Friday, November 22, 2013

BLOOD CATCHES FIRE

Six years ago I had the pleasure of joining WATAIN for five of their first appearances on North American soil. It was, to put it as succinctly as possible, an inspired excursion and a kinship was ignited over the course of those very bloody nights that was as immediate as it was unexpected. Recently I was invited to join their Wild Hunt across Vinlandia, a deathlike procession that winded its way from the gutters of New York up north into Canada, across desert plains and through Stygian voodoo swamps before the ritual was finally closed in Baltimore, Maryland with a stirring and exclusive rendition of Holocaust Dawn. Joining us were two of Sweden's most fervent and talented young bands: IN SOLITUDE and TRIBULATION. Despite America's puritanical hemophobia, despite local fire marshals threatening to shut down nearly every performance, despite mutable border laws and even despite perilous Texan flash floods that provided the only showers we had in days - or perhaps because of these obstacles! - the tour was a spectacular triumph on all levels. It was also heartening to meet so many of you along the way and realize that my own various endeavors have radiated out more broadly than previously imagined. It is for you that I've decided to share some of the more intimate moments I was able to document on this tour. It's safe to say that since those first American dates in 2007 WATAIN has become one of the most photographed (and photogenic) metal bands in the world. It's also impossible to ignore the impact that smartphones and social media have had on the communal concert experience. I'm not sure some of the YouTube-crazed spectators I observed gazing through handheld screens for nearly 90 minutes can truthfully proclaim to have been there. I'm also doubtful that every asinine "fan" with the gall to shove cameras in the band's faces went home with their fancy technology intact. I trust you'll soon agree that the candid AAA photos I humbly present here represent a slightly different perspective. Thank you to everyone who made this journey a success. You know who you are.


4 comments:

Jim Ferguson said...

Thanks for posting this Dennis. I think you correctly express the sentiments of many of us who appreciate the true passion of Watain. I also agree that watching a concert thru the lens of a smartphone is ridiculous and perhaps even a little disrespectful to the band. I saw The Cult a few months ago and Ian Astbury confronted a fan that would not stop filiming so they threw him out. I witnessed a similar incident at a Danzig show where signs were clearly posted to not film the show. A smartphone clip on youtube is always terrible quality and does not accurately present the vision that an artist wants to convey to the audience in a live setting.

Tom Horn said...

Phones really do piss me off..however we at DTMasters try to cut above all of the poor quality smartphone clips. We only upload what we class as A1 quality footage..we make sure we are not down the front infringing on the band nor fans who want to be there ,nore do we get in a position to piss off other fans..indeed we are fans ourselves and we buy tickets and merch at gigs to put back into the live experience to keep bands funded and producing.

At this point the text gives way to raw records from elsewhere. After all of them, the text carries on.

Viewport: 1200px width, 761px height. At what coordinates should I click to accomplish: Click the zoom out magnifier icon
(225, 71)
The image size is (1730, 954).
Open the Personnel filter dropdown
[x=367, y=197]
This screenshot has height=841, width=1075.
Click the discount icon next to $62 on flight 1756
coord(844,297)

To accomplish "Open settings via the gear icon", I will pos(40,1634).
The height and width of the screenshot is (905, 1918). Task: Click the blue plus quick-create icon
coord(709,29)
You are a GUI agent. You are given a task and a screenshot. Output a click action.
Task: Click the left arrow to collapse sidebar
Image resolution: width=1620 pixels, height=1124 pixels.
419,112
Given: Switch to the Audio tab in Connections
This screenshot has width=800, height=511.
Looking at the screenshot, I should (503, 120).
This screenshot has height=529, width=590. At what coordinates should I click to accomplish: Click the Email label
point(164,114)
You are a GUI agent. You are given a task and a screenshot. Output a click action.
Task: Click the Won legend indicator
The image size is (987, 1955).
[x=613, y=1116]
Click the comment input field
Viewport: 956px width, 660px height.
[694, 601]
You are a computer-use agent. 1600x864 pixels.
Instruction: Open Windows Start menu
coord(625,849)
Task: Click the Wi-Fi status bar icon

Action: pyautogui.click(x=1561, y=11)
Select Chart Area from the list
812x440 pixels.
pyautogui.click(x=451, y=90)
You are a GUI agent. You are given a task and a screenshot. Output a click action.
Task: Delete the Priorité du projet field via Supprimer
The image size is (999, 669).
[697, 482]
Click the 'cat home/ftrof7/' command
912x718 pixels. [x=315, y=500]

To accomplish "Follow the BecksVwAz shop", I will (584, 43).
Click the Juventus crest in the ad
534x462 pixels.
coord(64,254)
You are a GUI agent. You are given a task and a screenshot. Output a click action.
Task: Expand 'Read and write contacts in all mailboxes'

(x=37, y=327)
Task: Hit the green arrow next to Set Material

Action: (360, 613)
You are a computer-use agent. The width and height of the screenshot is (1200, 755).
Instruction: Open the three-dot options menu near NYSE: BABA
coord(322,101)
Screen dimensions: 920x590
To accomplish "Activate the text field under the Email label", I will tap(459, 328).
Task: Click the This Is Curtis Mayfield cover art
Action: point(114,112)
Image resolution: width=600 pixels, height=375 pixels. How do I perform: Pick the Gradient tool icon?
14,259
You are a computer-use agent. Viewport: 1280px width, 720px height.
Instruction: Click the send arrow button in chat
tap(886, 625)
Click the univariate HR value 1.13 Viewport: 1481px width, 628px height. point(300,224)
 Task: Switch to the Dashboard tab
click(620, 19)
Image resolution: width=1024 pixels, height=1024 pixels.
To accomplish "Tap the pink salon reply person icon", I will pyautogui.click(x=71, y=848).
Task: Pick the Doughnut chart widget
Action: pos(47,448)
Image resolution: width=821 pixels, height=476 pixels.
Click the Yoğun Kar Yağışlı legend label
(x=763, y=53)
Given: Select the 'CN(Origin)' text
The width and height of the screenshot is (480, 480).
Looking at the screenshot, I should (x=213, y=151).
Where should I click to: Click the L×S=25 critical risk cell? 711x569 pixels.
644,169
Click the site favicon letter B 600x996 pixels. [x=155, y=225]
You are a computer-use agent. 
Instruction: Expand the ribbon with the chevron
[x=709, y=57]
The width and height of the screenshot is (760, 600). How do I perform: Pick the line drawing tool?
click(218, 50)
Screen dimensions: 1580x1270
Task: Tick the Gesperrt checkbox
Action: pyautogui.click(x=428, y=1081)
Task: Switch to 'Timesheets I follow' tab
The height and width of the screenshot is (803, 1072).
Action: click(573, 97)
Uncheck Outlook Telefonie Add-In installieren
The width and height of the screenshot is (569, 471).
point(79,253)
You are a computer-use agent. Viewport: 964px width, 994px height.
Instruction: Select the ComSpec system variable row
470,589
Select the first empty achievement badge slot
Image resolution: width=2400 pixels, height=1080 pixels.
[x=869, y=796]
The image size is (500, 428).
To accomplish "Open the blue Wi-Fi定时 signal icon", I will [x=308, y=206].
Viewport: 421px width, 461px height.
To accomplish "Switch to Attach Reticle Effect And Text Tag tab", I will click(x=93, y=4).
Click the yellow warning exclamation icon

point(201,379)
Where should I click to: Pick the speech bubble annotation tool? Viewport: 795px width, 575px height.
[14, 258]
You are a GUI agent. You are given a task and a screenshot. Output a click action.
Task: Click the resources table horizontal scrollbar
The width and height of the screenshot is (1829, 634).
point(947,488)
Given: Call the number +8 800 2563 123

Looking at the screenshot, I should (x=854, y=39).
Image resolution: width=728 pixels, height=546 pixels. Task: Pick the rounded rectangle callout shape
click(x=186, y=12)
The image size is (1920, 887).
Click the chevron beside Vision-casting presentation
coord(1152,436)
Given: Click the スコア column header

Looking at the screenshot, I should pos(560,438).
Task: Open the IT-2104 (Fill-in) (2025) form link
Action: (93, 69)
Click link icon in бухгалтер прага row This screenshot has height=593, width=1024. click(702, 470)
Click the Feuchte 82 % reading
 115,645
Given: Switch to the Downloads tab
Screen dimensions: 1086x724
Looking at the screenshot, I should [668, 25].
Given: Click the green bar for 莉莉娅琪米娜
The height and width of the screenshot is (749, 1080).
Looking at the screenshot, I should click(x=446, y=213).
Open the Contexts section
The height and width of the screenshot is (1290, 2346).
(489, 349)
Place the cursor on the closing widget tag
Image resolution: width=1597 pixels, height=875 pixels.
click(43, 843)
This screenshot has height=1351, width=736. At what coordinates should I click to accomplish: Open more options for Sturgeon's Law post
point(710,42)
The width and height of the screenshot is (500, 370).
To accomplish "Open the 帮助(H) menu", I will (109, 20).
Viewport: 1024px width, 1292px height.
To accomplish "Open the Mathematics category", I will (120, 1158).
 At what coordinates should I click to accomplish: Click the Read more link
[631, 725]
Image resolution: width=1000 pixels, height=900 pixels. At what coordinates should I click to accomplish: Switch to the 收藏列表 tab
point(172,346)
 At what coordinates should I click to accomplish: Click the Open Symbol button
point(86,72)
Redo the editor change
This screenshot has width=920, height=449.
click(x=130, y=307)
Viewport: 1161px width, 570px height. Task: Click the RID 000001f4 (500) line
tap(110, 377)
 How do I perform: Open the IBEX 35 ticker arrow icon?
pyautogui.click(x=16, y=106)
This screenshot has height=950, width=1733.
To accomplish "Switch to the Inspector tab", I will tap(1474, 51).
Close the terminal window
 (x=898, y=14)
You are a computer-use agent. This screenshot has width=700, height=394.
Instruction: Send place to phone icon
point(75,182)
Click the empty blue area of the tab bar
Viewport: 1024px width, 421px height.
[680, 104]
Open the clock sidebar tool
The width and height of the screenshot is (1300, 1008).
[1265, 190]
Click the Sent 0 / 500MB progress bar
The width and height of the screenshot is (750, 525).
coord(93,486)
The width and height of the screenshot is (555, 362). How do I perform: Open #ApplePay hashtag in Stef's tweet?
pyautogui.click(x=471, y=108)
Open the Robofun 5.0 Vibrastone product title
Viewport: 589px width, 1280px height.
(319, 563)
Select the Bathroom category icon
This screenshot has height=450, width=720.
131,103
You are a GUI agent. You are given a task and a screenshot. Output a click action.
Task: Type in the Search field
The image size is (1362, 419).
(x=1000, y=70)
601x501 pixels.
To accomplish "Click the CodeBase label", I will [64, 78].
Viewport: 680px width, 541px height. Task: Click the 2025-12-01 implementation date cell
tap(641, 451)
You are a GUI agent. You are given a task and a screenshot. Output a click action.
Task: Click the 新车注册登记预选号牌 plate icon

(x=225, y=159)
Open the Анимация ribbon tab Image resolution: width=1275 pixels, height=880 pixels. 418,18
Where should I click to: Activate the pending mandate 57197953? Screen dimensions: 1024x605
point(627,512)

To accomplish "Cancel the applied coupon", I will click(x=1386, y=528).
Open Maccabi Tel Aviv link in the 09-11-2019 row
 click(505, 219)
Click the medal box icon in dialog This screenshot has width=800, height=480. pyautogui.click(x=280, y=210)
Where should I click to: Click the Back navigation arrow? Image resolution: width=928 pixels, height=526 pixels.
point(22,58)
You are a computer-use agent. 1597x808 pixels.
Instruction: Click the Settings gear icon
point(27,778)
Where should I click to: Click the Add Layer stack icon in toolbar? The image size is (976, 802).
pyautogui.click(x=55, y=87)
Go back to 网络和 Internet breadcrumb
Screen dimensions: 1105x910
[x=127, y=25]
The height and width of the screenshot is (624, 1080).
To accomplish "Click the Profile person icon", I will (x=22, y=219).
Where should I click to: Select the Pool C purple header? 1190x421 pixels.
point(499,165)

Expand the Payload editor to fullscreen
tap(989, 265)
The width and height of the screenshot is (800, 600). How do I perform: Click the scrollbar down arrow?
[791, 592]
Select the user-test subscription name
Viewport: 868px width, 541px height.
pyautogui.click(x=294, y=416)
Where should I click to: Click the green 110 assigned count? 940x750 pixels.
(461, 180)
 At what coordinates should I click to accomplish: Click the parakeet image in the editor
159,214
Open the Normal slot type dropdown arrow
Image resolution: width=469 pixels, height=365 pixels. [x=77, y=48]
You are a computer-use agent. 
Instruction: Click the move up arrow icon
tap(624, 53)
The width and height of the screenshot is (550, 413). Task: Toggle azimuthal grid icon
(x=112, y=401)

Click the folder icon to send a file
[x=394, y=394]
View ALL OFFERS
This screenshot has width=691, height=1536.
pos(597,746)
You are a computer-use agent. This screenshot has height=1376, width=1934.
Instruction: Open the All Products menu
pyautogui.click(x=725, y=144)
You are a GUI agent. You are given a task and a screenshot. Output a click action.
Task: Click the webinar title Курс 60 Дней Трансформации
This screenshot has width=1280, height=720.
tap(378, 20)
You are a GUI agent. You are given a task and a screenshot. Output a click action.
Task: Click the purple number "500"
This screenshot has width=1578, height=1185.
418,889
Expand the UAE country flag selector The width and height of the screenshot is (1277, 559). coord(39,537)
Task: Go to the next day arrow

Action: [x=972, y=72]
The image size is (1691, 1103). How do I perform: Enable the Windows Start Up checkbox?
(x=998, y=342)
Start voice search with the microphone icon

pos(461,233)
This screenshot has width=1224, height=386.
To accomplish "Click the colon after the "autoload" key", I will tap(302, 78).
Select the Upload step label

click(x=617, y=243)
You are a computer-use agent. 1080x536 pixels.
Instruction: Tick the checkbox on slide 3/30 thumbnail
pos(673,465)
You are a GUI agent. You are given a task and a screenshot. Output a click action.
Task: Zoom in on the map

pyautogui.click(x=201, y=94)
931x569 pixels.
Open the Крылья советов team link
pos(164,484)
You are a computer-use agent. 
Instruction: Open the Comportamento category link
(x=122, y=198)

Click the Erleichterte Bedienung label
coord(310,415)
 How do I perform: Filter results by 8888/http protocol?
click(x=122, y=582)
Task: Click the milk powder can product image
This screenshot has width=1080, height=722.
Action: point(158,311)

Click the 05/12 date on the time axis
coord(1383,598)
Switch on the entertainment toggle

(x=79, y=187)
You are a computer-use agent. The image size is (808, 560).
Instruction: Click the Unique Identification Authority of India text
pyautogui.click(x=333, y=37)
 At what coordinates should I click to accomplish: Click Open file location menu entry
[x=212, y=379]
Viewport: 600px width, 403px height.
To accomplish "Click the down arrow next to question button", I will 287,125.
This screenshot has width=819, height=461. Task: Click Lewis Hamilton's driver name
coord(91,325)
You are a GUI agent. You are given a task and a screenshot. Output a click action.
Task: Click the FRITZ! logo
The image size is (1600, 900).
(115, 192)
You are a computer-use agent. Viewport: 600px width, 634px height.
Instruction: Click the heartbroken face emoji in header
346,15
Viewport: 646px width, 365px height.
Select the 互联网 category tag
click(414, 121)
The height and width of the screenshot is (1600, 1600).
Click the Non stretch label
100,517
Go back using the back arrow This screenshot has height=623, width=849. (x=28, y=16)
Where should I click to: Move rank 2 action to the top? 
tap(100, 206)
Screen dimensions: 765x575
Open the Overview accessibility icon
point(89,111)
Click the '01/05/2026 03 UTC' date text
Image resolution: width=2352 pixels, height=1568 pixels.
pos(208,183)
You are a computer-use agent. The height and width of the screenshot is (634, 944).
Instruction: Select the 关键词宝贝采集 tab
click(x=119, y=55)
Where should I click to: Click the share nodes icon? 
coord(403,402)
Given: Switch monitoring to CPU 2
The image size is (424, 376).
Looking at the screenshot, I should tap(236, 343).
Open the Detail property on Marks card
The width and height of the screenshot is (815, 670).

We like to capture that essence of a gig..I was extreamly proud when my sonisphere u.k clip was used by watain on the website..and our bloodstock footage hand in hand with the proshot footage. I am really excited about the U.K dates and to see a full Wild hunt show..I can see merch coming out of my ears for this one.

blasphemer9 said...

If a person wishes to record that memory of them being there, then so be it. A smartphone is not disrespectful in any way shape or form. I used to do whole shows myself, then I am now narrowing it down to a song or 2. I now rather just watch the show than record the whole thing.

Dennis Dread said...

Technology itself is rarely the problem. All of these photos were taken with a smartphone. They're great for moments like these when I wouldn't have thought to carry a camera in my pocket. The problem is entitled assholes waving their phones directly in musicians' faces for entire segments of a performance. If you didn't experience concerts back in the days when very few people bothered with that sort of thing, I guess you wouldn't understand what you're missing or why that sort of behavior is both disappointing and disrespectful.